26 de novembro de 2013 | 02h04

ilustração pojucanO auditor fiscal Luís Alexandre Cardoso de Magalhães, figurinha carimbada da máfia do ISS em São Paulo, não é um ladrão como outro qualquer! Ele se apresentou no ‘Fantástico’ como uma espécie de Robin Hood do sexo: roubava dos cofres públicos para dar às garotas de programa.

“Já paguei R$ 5.000 para sair com uma dessas mulheres de capa de revista.” Os detalhes das noitadas em que “gastava de R$ 8 mil a R$ 10 mil” na farra correm em segredo de Justiça nesta que pode ter sido a delação premiada mais picante já praticada por um dedo-duro no Brasil. “O sexo era minha compulsão!”

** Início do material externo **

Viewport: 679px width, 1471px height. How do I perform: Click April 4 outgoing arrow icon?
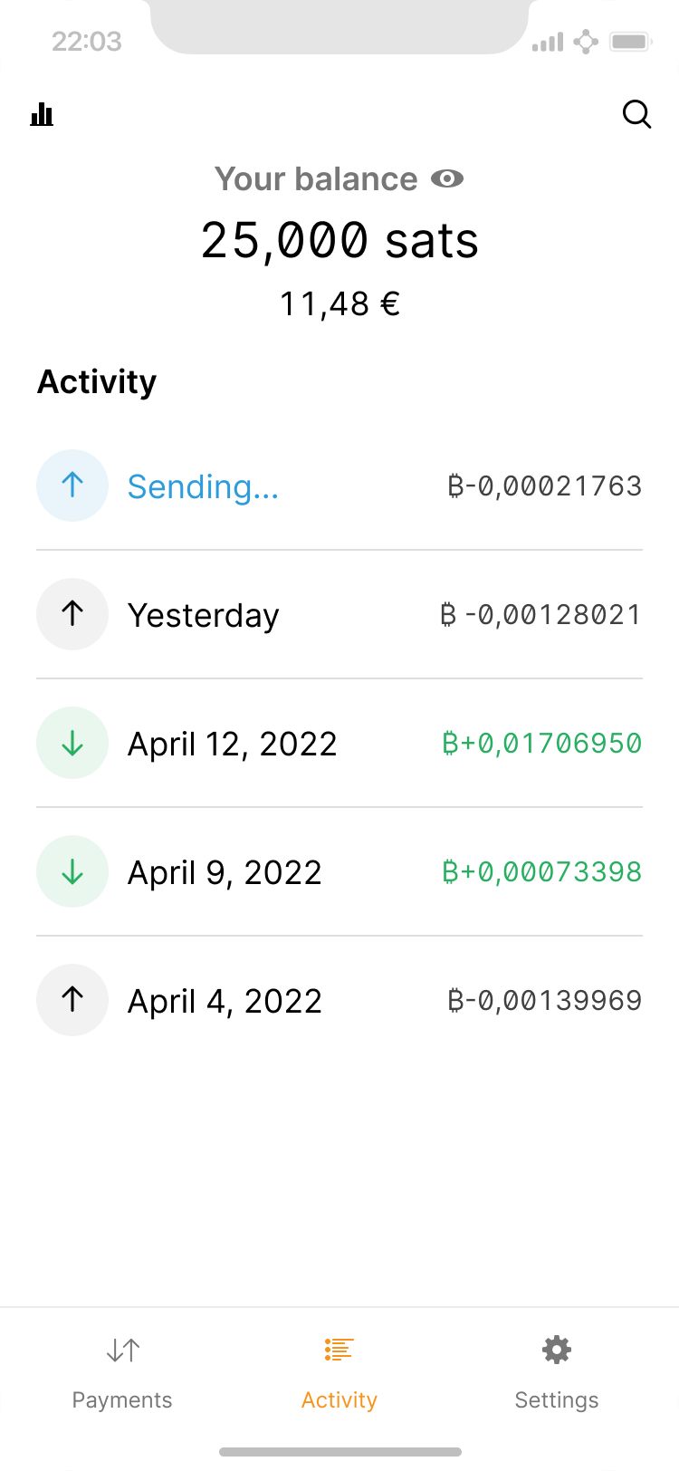pyautogui.click(x=72, y=1000)
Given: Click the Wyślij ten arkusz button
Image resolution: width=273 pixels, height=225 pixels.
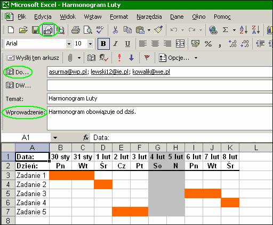Looking at the screenshot, I should click(33, 58).
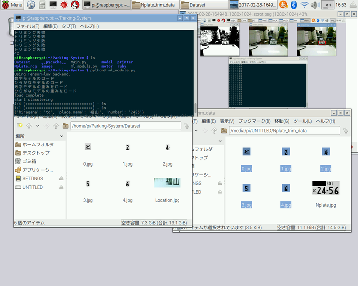The width and height of the screenshot is (358, 286).
Task: Open the Wi-Fi network tray icon
Action: 304,5
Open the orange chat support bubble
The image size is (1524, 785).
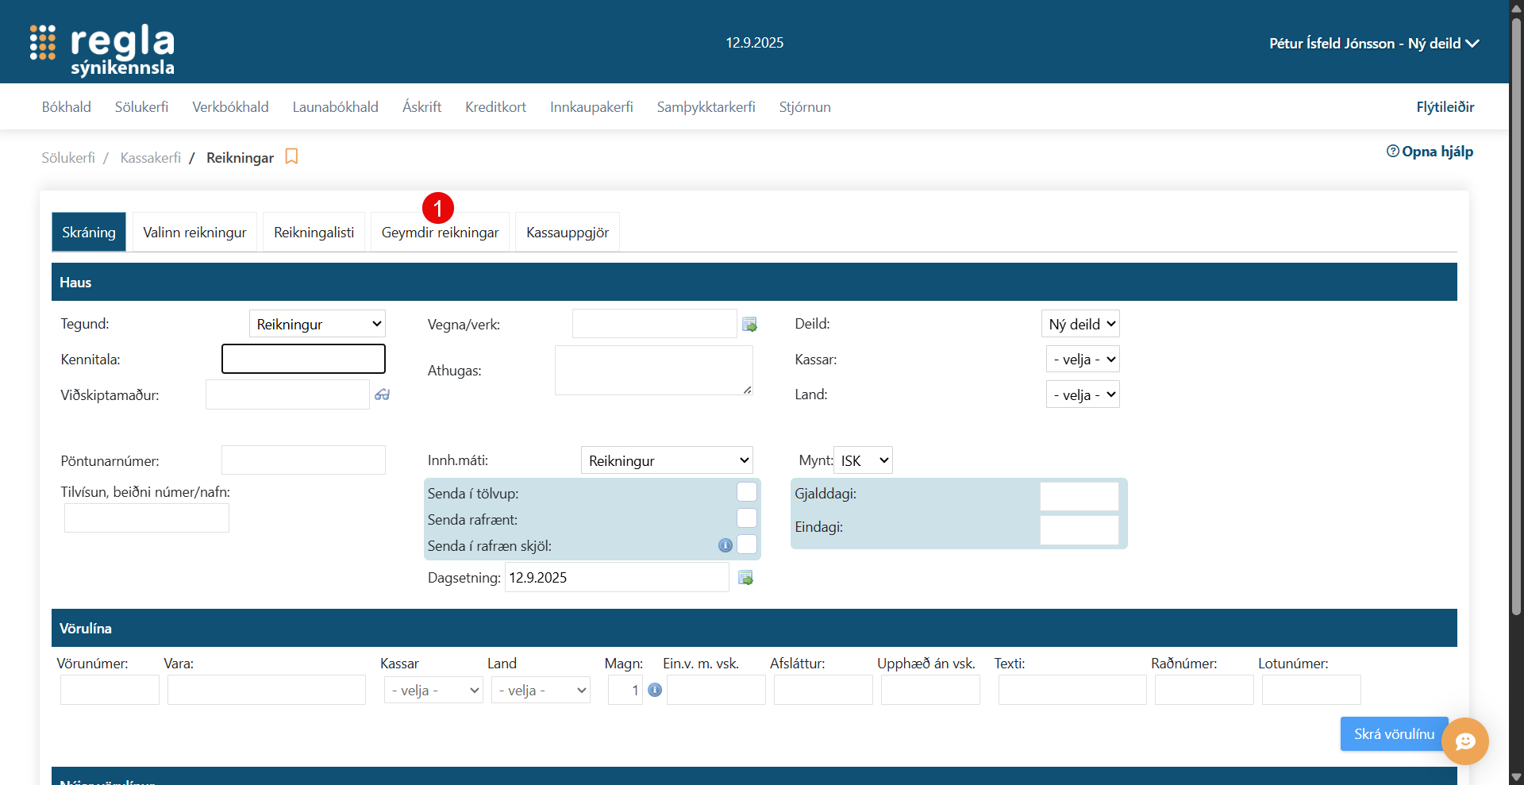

Só se fala disso no Ministério Público Estadual que investiga as safadezas do ex-servidor, aí incluídas as imoralidades praticadas com empresas de construção civil.

Perito em criar dificuldades para vender facilidades, o tarado do ISS diz que “não há como bater na casa das moças para pedir o dinheiro de volta”, mas quem sabe se aumentarem o prêmio da delação ele topa, né?